Las ruinosas prácticas con Grecia de ayer se repiten hoy con España e Italia: el BCE redobla el tamaño de su envite y pone en riesgo no ya su patrimonio, sino el de la Eurozona entera. Es cierto que merced a la imprudencia que supone monetizar la deuda de Zapatero y Berlusconi hemos ganado algo de tiempo, pero que nadie se duerma en los laureles; lo difícil llegará en los próximos meses: si no aprobamos reformas económicas y planes de austeridad tan enérgicos como los que habríamos necesitado el pasado viernes para calmar a los mercados, tan pronto como el BCE deje de comprarnos nuestros bonos regresarán las tensiones con más fuerza que antes.

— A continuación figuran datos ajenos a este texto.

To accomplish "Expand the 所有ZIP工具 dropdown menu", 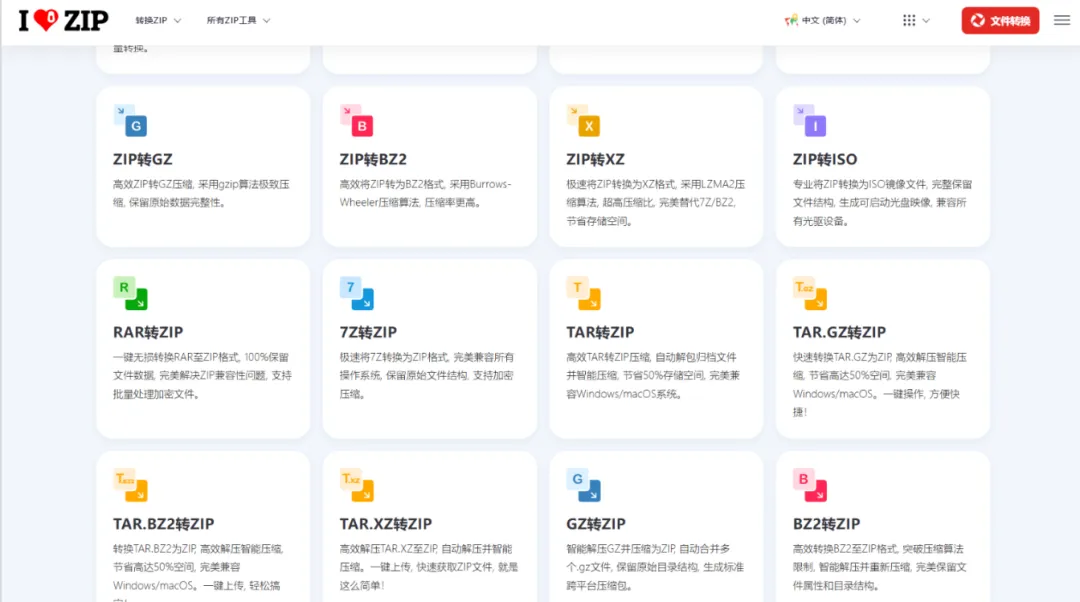I will [x=238, y=21].
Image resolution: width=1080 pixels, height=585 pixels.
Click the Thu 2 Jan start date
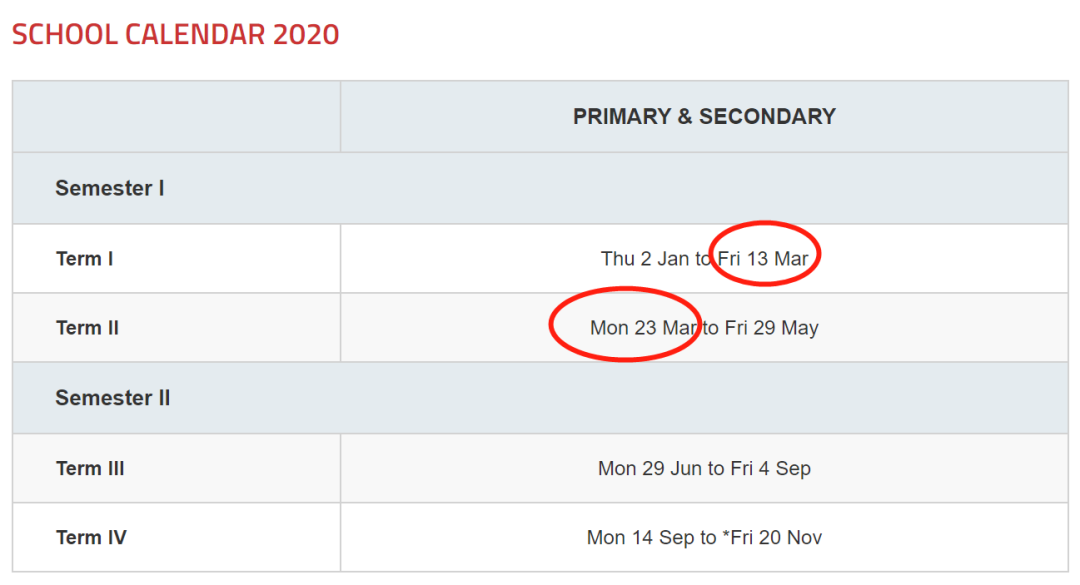(645, 259)
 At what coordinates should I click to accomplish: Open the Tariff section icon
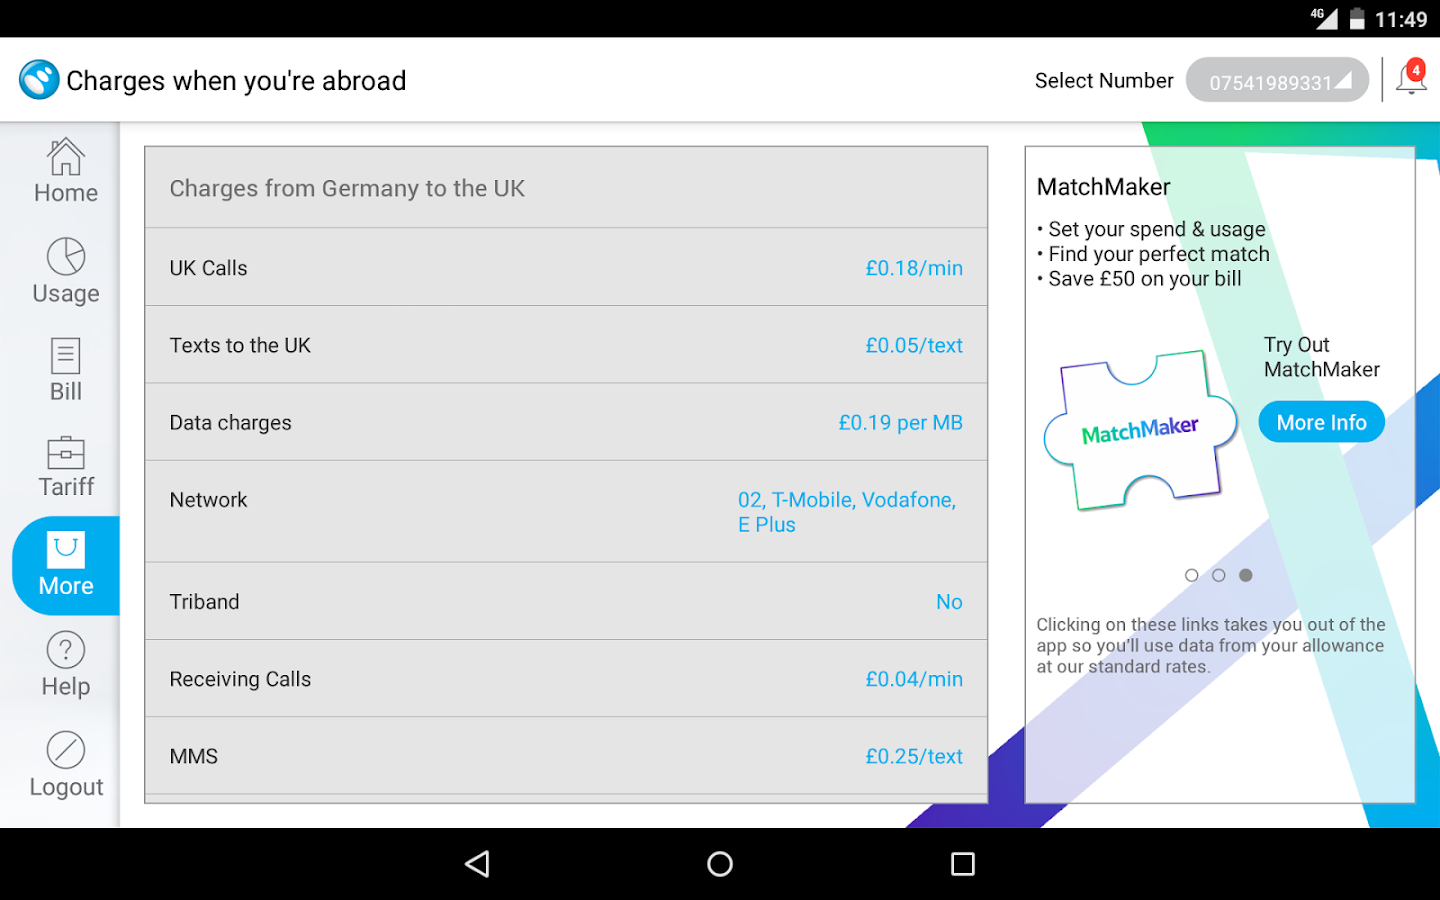[x=64, y=464]
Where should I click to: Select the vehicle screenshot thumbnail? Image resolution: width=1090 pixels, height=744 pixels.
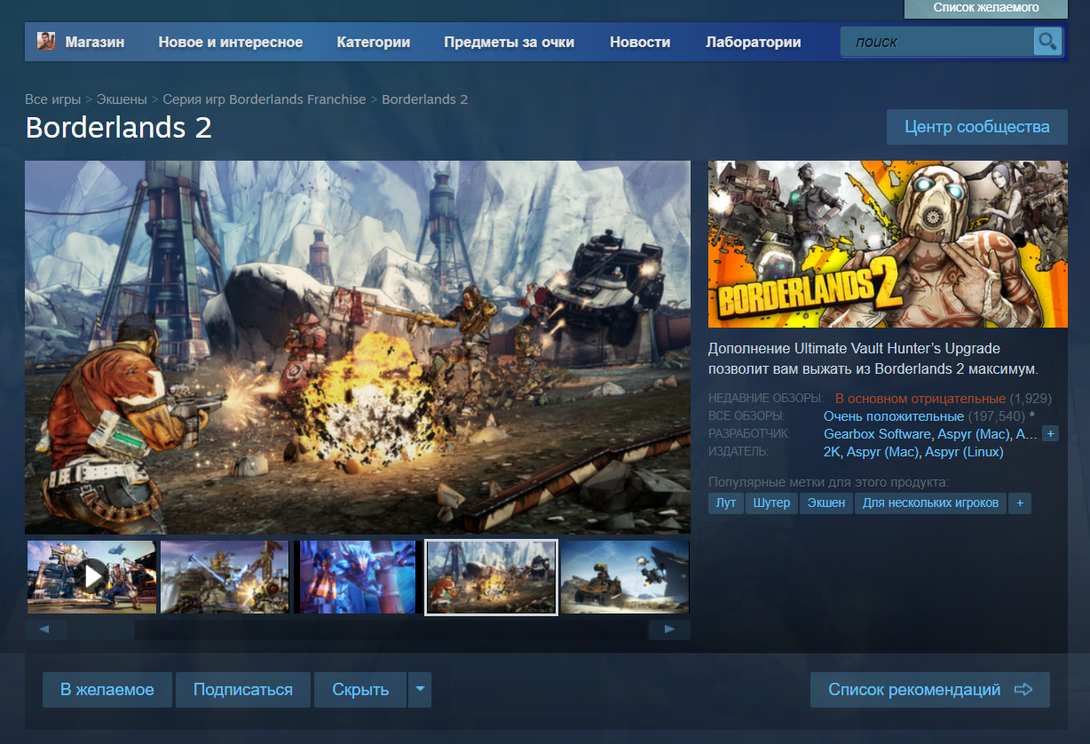[624, 576]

Y ese momento, no nos engañemos, terminará llegando, pues el balance de nuestro banco emisor no puede llenarse indefinidamente de basura (si lo hiciera, le daríamos la bienvenida a esa bichaalemana que se conoce como hiperinflación). Nuestra viabilidad económica y financiera no depende de que continúen dándonos cuerda, sino de que en algún momento seamos capaces de devolver por nosotros mismos los cientos de miles de millones que se nos han prestado.
Por desgracia, la monetización de deuda por parte del BCE sólo contribuye a añadir más deuda a nuestro ya abultadísimo endeudamiento y a aparcar las duras reformas que requerimos para recuperar nuestro crédito exterior.
He ahí la paradoja: si necesitamos que el BCE nos compre la deuda es porque el mercado no nos la acepta por seguir al borde de la suspensión de pagos; si, en cambio, nuestra deuda sale de las franjas de riesgo, ya no requeriremos la asistencia privilegiada del BCE para colocar nuestras emisiones. Por consiguiente, si el banco emisor continúa rescatándonos y acumulando alocadamente deuda periférica, más riesgos estará asumiendo y más complicada se volverá su supervivencia y la del euro.
Ante una eventual suspensión de pagos de España e Italia, como la acontecida en Grecia el pasado mes de mayo, la Eurozona -léase Alemania- sólo tendría dos alternativas: o recapitalizar al BCE recomprándole los bonos impagados o dejar quebrar al banco emisor y finiquitar la aventura del euro. ¿Digo dos alternativas? En realidad sólo habría una, pues ni siquiera Alemania podría digerir tamaño agujero financiero.
Si el BCE continúa monetizando bonos españoles e italianos, el futuro de la moneda única quedará inexorablemente ligado a la solvencia de España e Italia. Demasiada responsabilidad para las jerarquías políticas de dos países que, hasta la fecha, se han caracterizado por su falta de coraje, indecisión, oportunismo y demagogia. A la postre, el euro se ha convertido no en un sólido y fiable marco capaz de disciplinar el despilfarro inflacionista de la periferia europea, sino en un antinatural pastiche de la peseta, la lira y la dracma que sólo sirve para vampirizar la austera acumulación de riqueza alemana.